▶ Tâche à réaliser
D'après le texte sur les allégations du locateur, de quelle date est la lettre recommandée envoyée à la locataire?
---------- Texte fourni
Allégations et preuve du locateur
[6] À l’audience, le locateur allègue que la locataire a fait défaut de collaborer lorsqu’est venu le moment de faire visiter le logement par des locataires potentiels.
[7] Il lui a adressé une lettre par courrier recommandé datée du 20 avril 2011 pour obtenir ses disponibilités en vue de planifier des visites du logement, mais la lettre lui a été retournée au motif qu’elle ne fut pas réclamée.
[8] Il affirme qu’il n’a pas été informé du départ de la locataire.
[9] Par ailleurs, il relate avoir reçu un appel de la locataire en avril 2011 lui mentionnant qu’elle avait vu un rat dans le logement. Il s’est rendu sur les lieux et a constaté qu’elle avait gravement endommagé le bois de la galerie et que plusieurs sacs de poubelles s’y retrouvaient.
[10] La locataire lui a exhibé une photo démontrant un rongeur dans une trappe et des excréments de son hamster dans un sac.
[11] À son avis, la locataire cherchait à quitter le logement avant l’échéance de son bail. Elle a ainsi orchestré un scénario pour lui permettre de quitter son logement sans avoir à payer le loyer.
[12] Selon ses vérifications auprès des autres locataires, aucun rongeur n’a été vu dans l’immeuble.
[13] Un exterminateur s’est présenté au logement et n’a constaté aucune trace de présence de rats, selon les factures qu’il produit à l’audience.
[14] Au soutien de sa réclamation en dommages, il soutient que le manque de collaboration de la locataire l’a empêché de faire visiter le logement faisant ainsi en sorte que ce dernier fut reloué pour le 1er août seulement.
--------------------
---------- Données fournies
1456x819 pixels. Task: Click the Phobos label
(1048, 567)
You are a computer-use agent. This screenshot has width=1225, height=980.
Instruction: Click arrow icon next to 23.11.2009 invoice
--------------------
▶ Réponse
Elle est datée du 20 avril 2011.